The incidence of epilepsy is highest among the elderly, yet our understanding of the impact of epilepsy is based predominantly on inferences from studies of younger adults. This study examines the impact of epilepsy on patients' subjective health status in a population that includes both younger and older adults.
We used national administrative and survey databases from the Veterans Health Administration to examine health status as measured by a modification of the SF-36 (RV-36) in patients from three age cohorts: young adults (18-40 years), middle-aged adults (41-64 years), and older adults (65 years and older). Because chronicity of epilepsy may influence these outcomes, we compared scores for patients with new-onset epilepsy, chronic epilepsy, and no epilepsy by using analysis of covariance, controlling for patient demographic and clinical characteristics that may also affect health status.

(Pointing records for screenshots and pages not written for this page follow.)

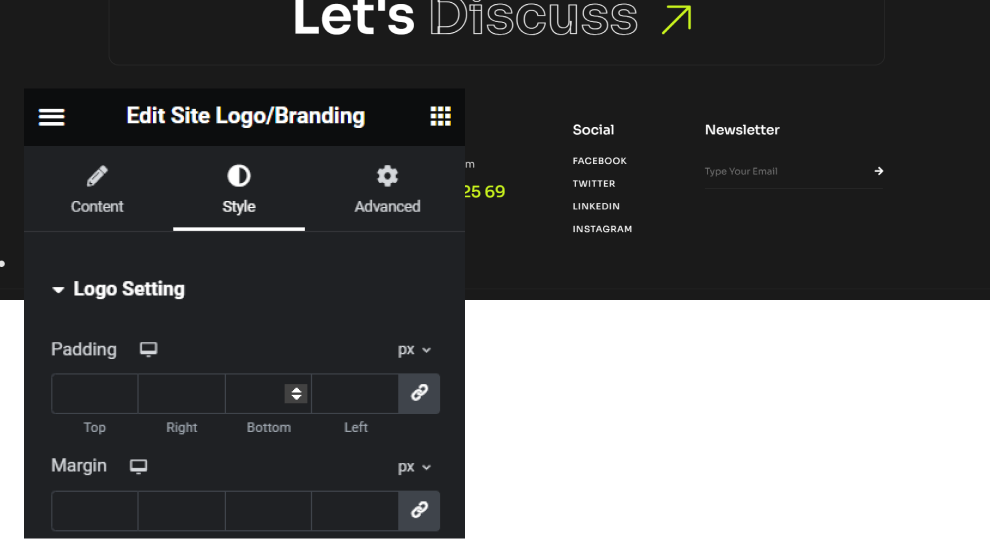Click the Padding Top input field
This screenshot has height=539, width=990.
click(94, 394)
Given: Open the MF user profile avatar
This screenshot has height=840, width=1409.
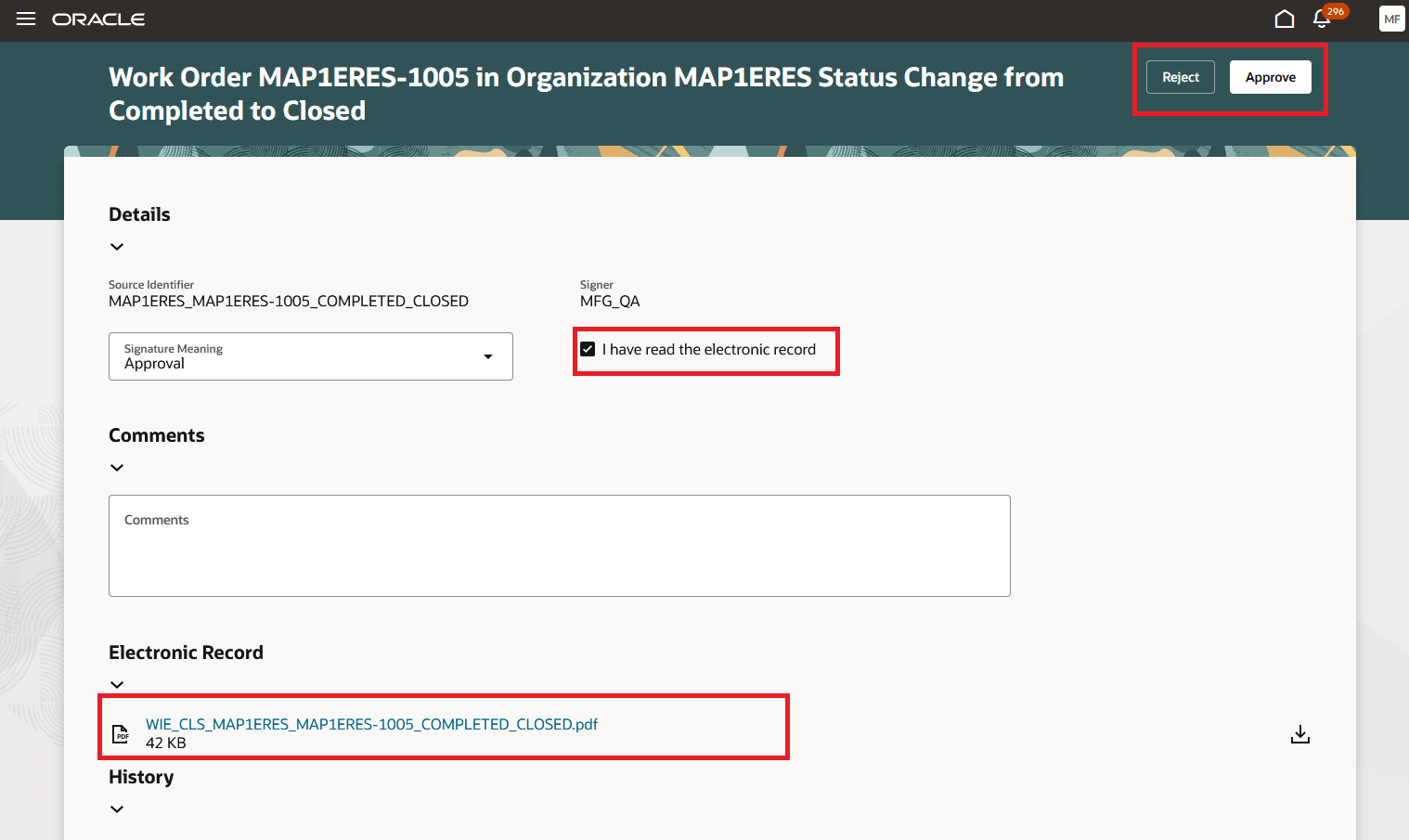Looking at the screenshot, I should [x=1391, y=18].

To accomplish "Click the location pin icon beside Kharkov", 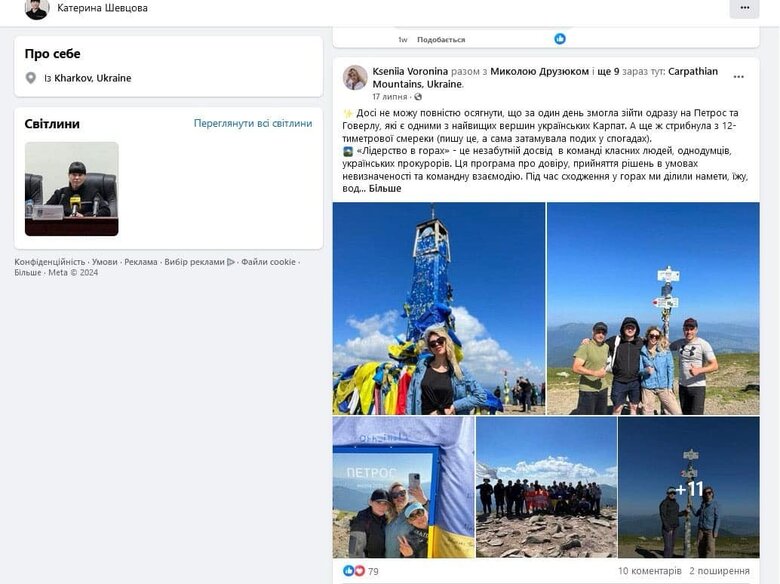I will click(31, 78).
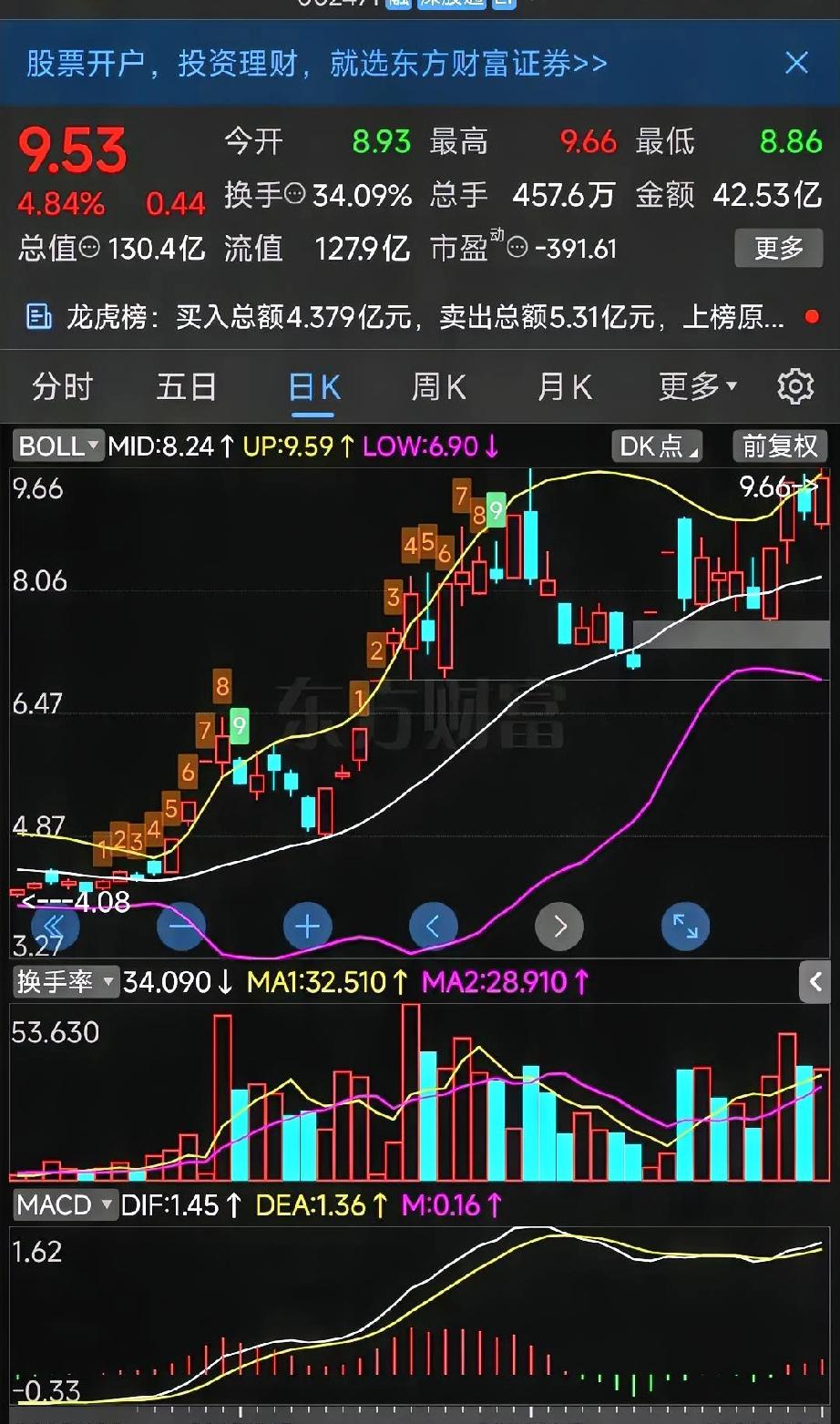This screenshot has width=840, height=1424.
Task: Pan the chart left with back arrow
Action: click(x=434, y=926)
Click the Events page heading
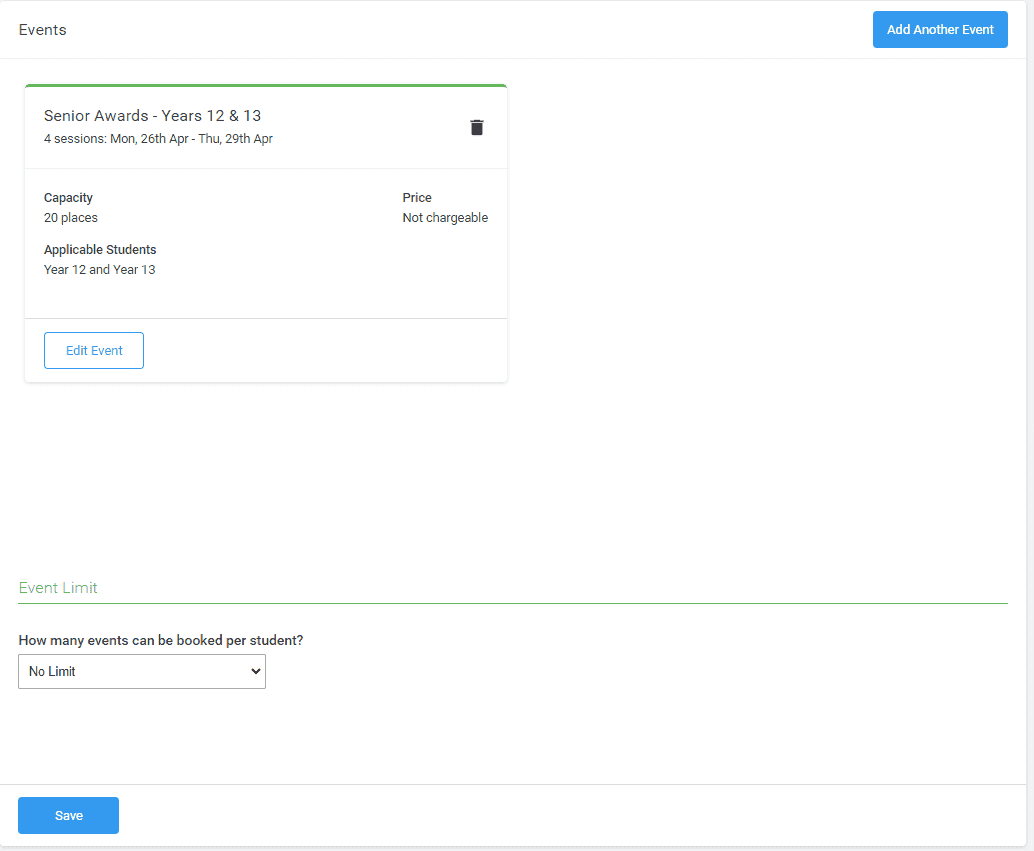This screenshot has height=851, width=1034. click(42, 29)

With the exception of physical status measures, older adults appeared to cope better with their epilepsy than did middle-aged patients. Young adults with new-onset epilepsy reported poor general health and worse mental health, but high levels of physical function and physical activity. Middle-aged patients with new-onset epilepsy scored lowest in all domains, and their peers with chronic epilepsy also reported poor general physical health and emotional functioning.
Although having fewer physiologic reserves, older adults appeared most resilient in facing this chronic illness, and middle-aged adults fared the worst. Interventions to improve quality of life among patients with epilepsy should be tailored to age and epilepsy chronicity.
癫痫的发病率在老年人中最高,但我们对癫痫影响的理解主要基于对年轻成年人研究的推断。本研究考察了癫痫对包括年轻人和老年人在内的人群中患者主观健康状况的影响。
我们使用退伍军人健康管理局的国家行政和调查数据库,通过对SF-36(RV-36)进行修改来衡量三个年龄组患者的健康状况:年轻人(18 - 40岁)、中年成年人(41 - 64岁)和老年人(65岁及以上)。由于癫痫的慢性病程可能会影响这些结果,我们通过协方差分析比较了新发癫痫患者、慢性癫痫患者和无癫痫患者的得分,并控制了可能也会影响健康状况的患者人口统计学和临床特征。
除身体状况指标外,老年人似乎比中年患者更能应对癫痫。新发癫痫的年轻人报告总体健康状况较差且心理健康状况更差,但身体功能和身体活动水平较高。新发癫痫的中年患者在所有领域得分最低,他们患有慢性癫痫的同龄人也报告总体身体健康和情绪功能较差。
尽管生理储备较少,但老年人在面对这种慢性病时似乎最具恢复力,而中年成年人情况最差。改善癫痫患者生活质量的干预措施应根据年龄和癫痫慢性病程进行调整。